The essence of this principle is well illustrated by the Teheran Hostages case *54 , where the ICJ had to decide whether Iran was responsible for the capture by the student group Muslim Student Followers of the Imam’s Policy, not having any official status within the Iranian government, of the United States Embassy and Consulate and the continued detention of their staff. *55 The ICJ was not able, despite Iran’s failure to fulfil its international obligations *56 , to impute the attack itself to the Iranian state, because the students were neither agents nor organs of the Iranian government. However, in the days after the attack, numerous Iranian authorities expressed very clear endorsement and ratification of what the students had done. The minister for foreign affairs declared that the occupation of the United States Embassy had been “done by [Iranian] nation”, and Ayatollah Khomeini not only expressed, in a series of public statements, approval for the attack but treated it as a series of actions that the state was directing. *57 The Iranian government endorsed the situation also in its action: when the Iraqi Consulate, which had been similarly occupied, was evacuated on the orders of Ayatollah Khomeini, the latter issued different instructions from those used in relation to the United Sates Embassy. *58 The question of whether the attribution was prospective or retroactive remains disputable. Although, in the Teheran Hostage case, the ICJ found that the responsibility was merely prospective *59 , this is definitely not a desirable approach, as it would leave gaps in responsibility for continuing acts. The ILC has expressed a more reasonable view, that “where the acknowledgement and adoption is unequivocal and unqualified there is good reason to give it retroactive effect”. *60 The response to this issue actually has more far-reaching consequences: if the state is responsible from the moment when an act was committed, the state may be responsible for the attack itself, not merely for its consequences, and therefore a lawful subject of armed attack in the form of self-defence.

In application of all of this to the relationship between al-Qaeda and the Taliban, the publicly available facts are insufficient for undeniably attributing the 11 September 2001 terrorist attack to Afghanistan. On the one hand, the fact that the Taliban regime did not condemn the terrorist attacks, declined to extradite Osama bin Laden with other members of al-Qaeda, and refused to stop the operation of al-Qaeda in Afghanistan can be taken as strong evidence of the silent adoption of the action of al-Qaeda as its own. However, on the other hand, this is not enough evidence, as the adoption must be clear and unequivocal. As it was in case of Iran, any anti-American or Islamic rhetoric on the part of the Taliban regime cannot be construed as a due adoption of the al-Qaeda attack. The Taliban regime actually denied that Osama bin Laden had anything to do with the attack, asserting that he “lacked the capacity to pull off large-scale attacks” *61 , and proclaiming their confidence that an investigation would find him innocent.

A state that adopts a terrorist attack as its own shall be responsible to the injured state as if the attack came from the adopting state itself. This has actually never happened in contemporary state practice, nor is it very likely to happen in future, given that treaty‑based international law expressly forbids states to engage in terrorism. *62 The usability of this ground for responsibility is therefore, legally speaking, rather limited.


3.2.3. Harbouring and supporting terrorists?

* [Information supplied]
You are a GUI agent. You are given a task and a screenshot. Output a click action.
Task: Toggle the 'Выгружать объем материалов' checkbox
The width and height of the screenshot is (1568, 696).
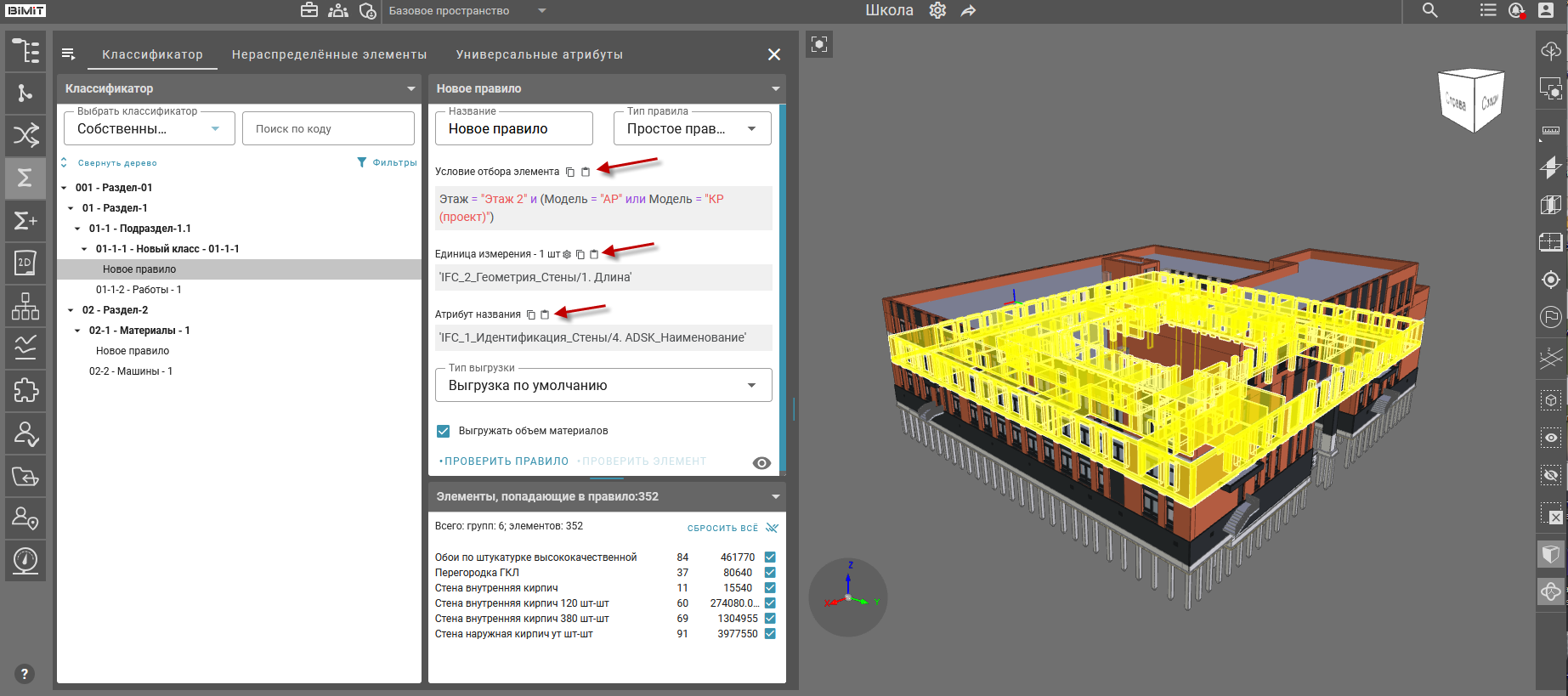coord(443,431)
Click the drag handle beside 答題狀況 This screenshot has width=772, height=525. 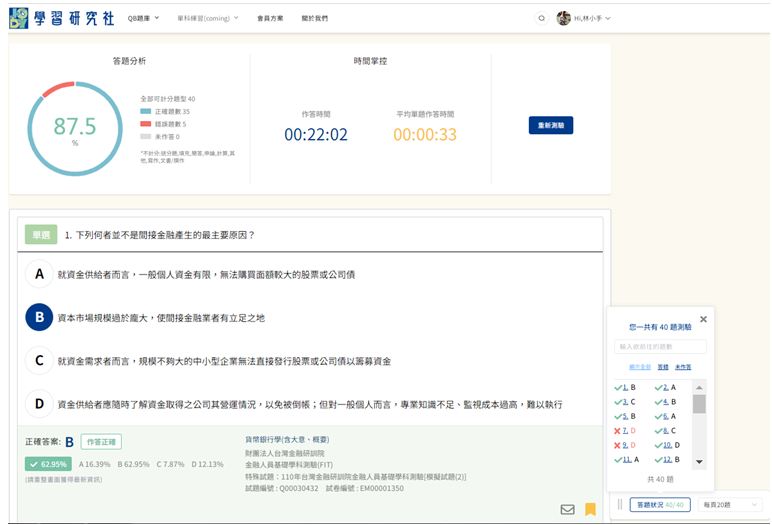coord(620,505)
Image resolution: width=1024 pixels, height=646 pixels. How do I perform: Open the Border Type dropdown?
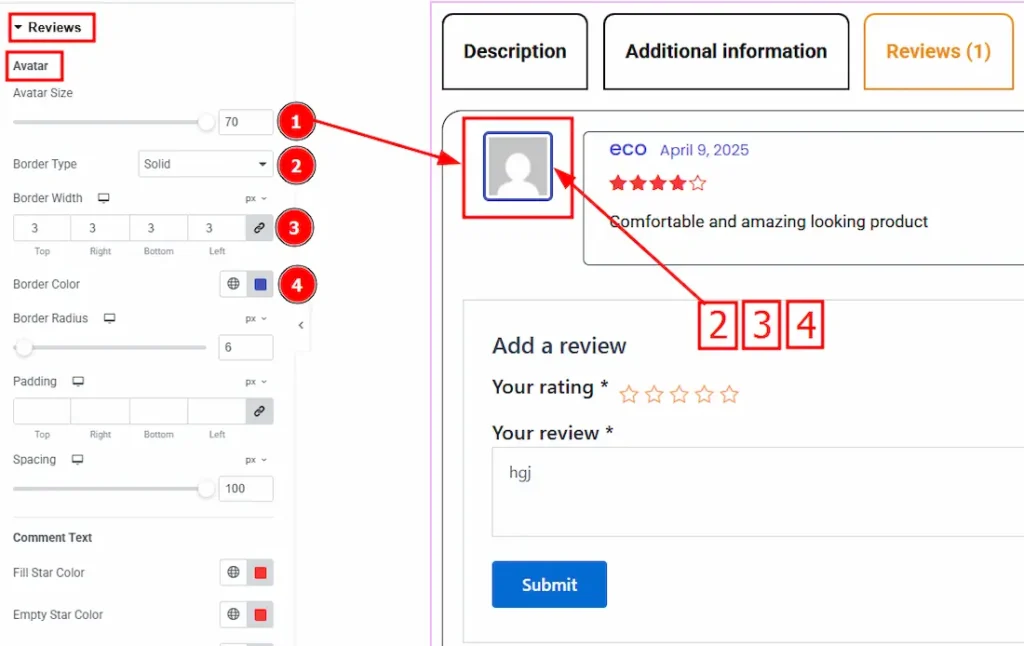(x=205, y=164)
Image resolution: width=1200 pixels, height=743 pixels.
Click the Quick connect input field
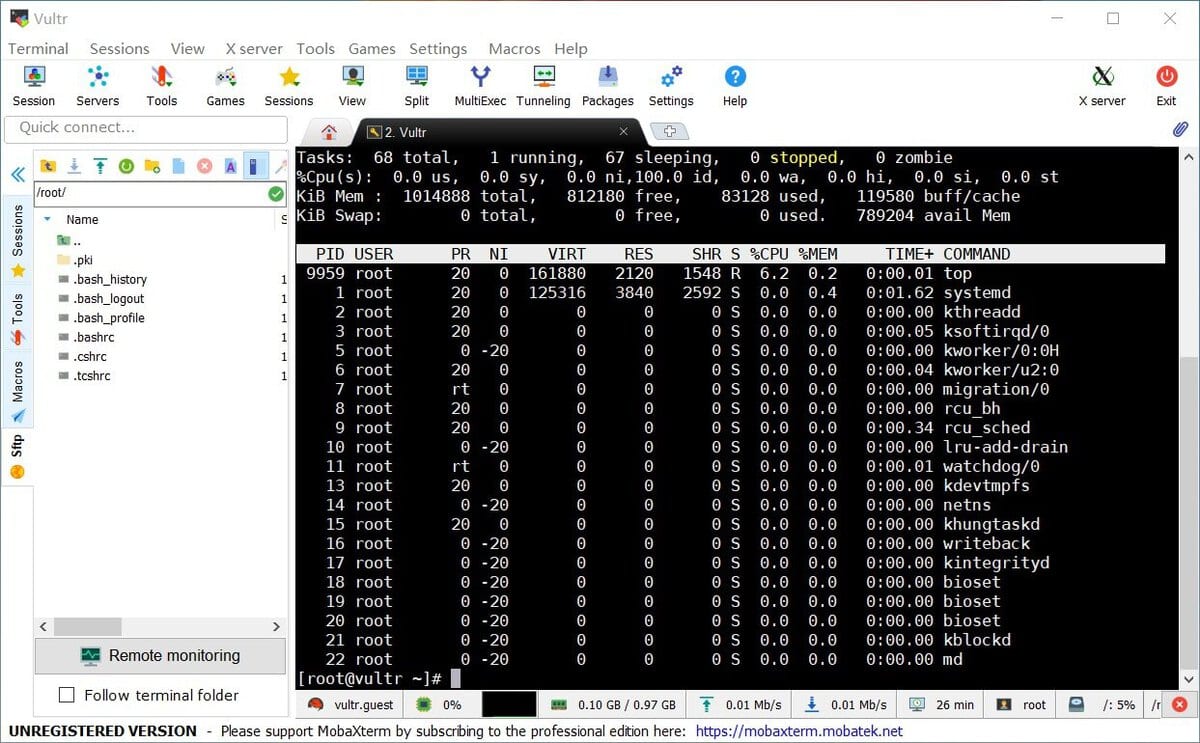145,128
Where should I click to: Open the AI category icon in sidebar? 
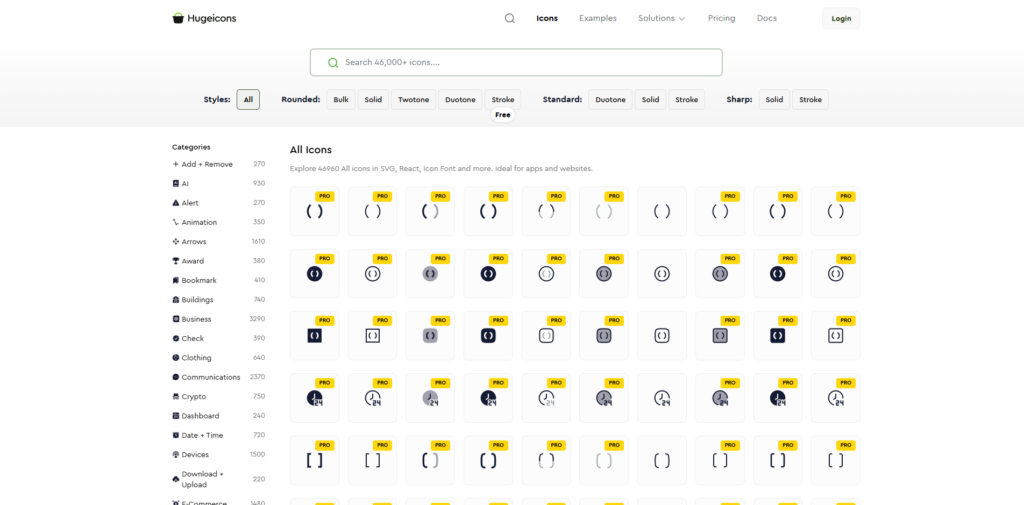(x=176, y=184)
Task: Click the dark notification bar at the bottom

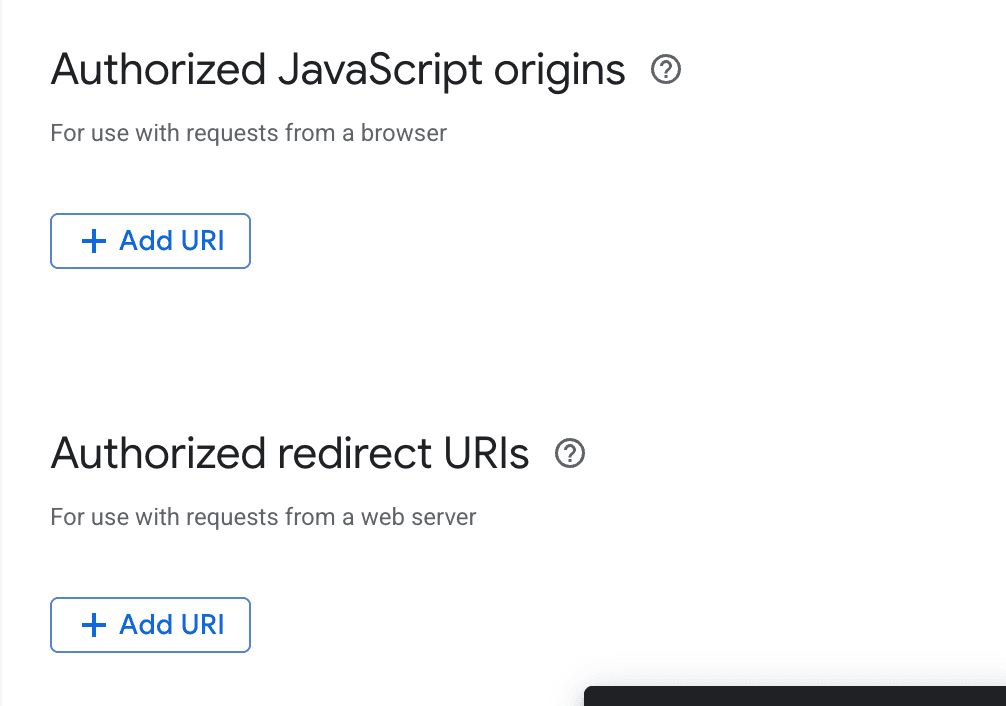Action: click(795, 696)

* [Exercise task A] Do these statements agree with the passage on state responsibility for terrorist acts? (i) The Taliban regime denied that Osama bin Laden had anything to do with the attack. (ii) A state adopting a terrorist attack as its own has occurred often in contemporary state practice. (iii) The ILC holds that unequivocal and unqualified adoption should have only prospective effect. Answer yes or no for each, quoting the deciding words of the passage.
* [Exercise task B] Rescale the entries from the line with "Task: Click the" up to and including the last line of the entries, and give those lines again with their requests included. Multiply every coordinate in the answers by 0.2 and round to whole numbers, with halves rounded up, and leave the pictures out.

* [Correct answer A]
(i) Yes: "The Taliban regime actually denied that Osama bin Laden had anything to do with the attack"
(ii) No: "This has actually never happened in contemporary state practice"
(iii) No: "where the acknowledgement and adoption is unequivocal and unqualified there is good reason to give it retroactive effect"

* [Correct answer B]
Task: Click the dark notification bar at the bottom

Action: click(159, 139)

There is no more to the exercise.